Just Eat looks to battle Deliveroo for restaurant chains

The takeaway-ordering website Just Eat plans to move upmarket and take on Deliveroo and UberEats by working with branded restaurant chains in the UK.

Just Eat tends to work with independent local restaurants such as curry houses, while Deliveroo and UberEats largely focus on more upmarket restaurants and chains.

But interim chief executive Paul Harrison said on Thursday that Just Eat was running “some early pilots” with unnamed “casual dining chains”.

He said he wanted “to ensure our customers have no reason to go anywhere other than Just Eat” for a takeaway. He added that Just Eat was operating in “pretty competitive markets” and that it was now “up against Uber, one of the best-funded companies in the world”.

He spoke as Just Eat released half-year results and raised its expectations for full-year revenues, but left its profit outlook unchanged. The company said it would spend the extra money on initiatives such as ”increased collaboration with branded UK restaurants”. Mr Harrison denied the competition from Deliveroo and UberEats was costing it customers but said there was “evidence that chains want to provide food to our customers’ homes”. UberEats has recently started McDonald’s deliveries, which he said was “very direct competition”.

He declined to identify the chains it was working with, saying: “I’m not going to namecheck the chains. These are early pilots; some will resonate and some will not.”

A key difference between Just Eat versus Deliveroo and UberEats is that the former does not provide delivery drivers. Mr Harrison said Just Eat would not be supplying drivers and that some of the chains it was working with offered delivery themselves, while others had been introduced to “third-party delivery companies”.

For the half-year to June 30, Just Eat reported a rise in revenues of 44 per cent to £247m, ahead of consensus expectations of £232m, according to Numis analysts. The company said it expected full-year revenues to be £500m-£515m, up from £480m-£495m.

Pre-tax profits rose 46 per cent to £49.5m. Last year, Just Eat raised the commission it charges existing UK restaurant clients by 1 percentage point to 13 per cent.

Share awards to staff and other long-term employee incentives doubled to £3.3m, which Mr Harrison said was required to attract top software engineers and other technical staff. “We compete to attract the best talent in the tech world, so in order to do that we have to offer compelling compensation packages, including stock-based compensation,” he said.
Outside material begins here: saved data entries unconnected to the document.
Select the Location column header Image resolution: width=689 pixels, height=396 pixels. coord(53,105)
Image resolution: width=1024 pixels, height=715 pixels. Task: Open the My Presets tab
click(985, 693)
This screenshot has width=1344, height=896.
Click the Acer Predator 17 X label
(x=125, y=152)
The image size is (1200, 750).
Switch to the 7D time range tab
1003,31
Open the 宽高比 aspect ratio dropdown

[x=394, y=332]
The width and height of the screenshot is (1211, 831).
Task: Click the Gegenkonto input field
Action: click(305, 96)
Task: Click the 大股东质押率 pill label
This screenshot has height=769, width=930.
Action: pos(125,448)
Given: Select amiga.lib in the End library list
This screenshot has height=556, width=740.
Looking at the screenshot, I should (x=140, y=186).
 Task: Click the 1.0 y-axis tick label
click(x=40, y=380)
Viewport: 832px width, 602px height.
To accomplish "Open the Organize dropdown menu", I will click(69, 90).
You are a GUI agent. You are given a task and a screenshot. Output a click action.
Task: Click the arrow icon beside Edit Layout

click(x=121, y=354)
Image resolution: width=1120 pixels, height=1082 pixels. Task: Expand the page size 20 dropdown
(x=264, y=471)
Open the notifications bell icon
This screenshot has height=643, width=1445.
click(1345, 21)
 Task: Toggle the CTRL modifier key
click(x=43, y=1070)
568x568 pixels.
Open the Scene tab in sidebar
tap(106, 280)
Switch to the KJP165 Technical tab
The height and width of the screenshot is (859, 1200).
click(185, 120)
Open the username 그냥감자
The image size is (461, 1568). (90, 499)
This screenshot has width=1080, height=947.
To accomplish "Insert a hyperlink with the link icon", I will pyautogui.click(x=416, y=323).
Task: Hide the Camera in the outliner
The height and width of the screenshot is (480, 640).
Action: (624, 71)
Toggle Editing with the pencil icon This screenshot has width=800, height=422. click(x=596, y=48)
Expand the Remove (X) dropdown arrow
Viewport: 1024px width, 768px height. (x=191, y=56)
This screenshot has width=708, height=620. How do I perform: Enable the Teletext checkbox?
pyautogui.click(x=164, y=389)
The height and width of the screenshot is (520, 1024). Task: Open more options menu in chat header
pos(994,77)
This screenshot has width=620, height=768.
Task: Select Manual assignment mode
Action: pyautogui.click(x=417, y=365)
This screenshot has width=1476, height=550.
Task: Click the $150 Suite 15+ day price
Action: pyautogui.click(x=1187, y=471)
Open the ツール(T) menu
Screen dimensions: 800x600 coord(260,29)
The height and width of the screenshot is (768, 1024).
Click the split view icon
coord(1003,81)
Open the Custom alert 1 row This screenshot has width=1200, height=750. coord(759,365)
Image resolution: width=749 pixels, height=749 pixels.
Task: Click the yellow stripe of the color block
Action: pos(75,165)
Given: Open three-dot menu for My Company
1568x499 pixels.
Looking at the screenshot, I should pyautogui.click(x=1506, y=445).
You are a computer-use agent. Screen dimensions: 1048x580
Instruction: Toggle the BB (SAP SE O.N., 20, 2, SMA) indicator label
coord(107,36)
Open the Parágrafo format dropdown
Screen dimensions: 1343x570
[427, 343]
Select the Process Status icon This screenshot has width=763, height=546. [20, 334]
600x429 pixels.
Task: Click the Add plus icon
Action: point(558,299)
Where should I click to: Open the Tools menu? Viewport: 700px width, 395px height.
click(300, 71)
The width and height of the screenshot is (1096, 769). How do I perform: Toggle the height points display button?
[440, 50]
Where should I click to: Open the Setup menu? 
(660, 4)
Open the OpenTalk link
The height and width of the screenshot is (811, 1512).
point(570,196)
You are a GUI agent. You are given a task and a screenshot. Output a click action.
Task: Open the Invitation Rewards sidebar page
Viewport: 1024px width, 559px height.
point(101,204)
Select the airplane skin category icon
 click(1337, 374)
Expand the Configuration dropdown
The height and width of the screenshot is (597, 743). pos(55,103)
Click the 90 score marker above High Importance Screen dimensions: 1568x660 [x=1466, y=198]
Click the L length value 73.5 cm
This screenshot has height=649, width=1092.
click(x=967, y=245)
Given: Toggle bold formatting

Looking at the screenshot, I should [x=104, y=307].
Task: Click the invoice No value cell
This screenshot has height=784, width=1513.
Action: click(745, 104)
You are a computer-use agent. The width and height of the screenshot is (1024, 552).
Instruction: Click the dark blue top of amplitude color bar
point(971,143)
The results indicate that Just Eat’s momentum has been unharmed by a series of management changes. In just over a year, it has lost its chief financial officer and chief executive, while its chairman died. Its plan to buy UK rival Hungryhouse is facing an in-depth probe by competition regulators over concerns that the combination will lead to worse terms for the restaurants that use the online sites to reach customers. Provisional findings are expected in late August or September, with a final decision towards the end of October.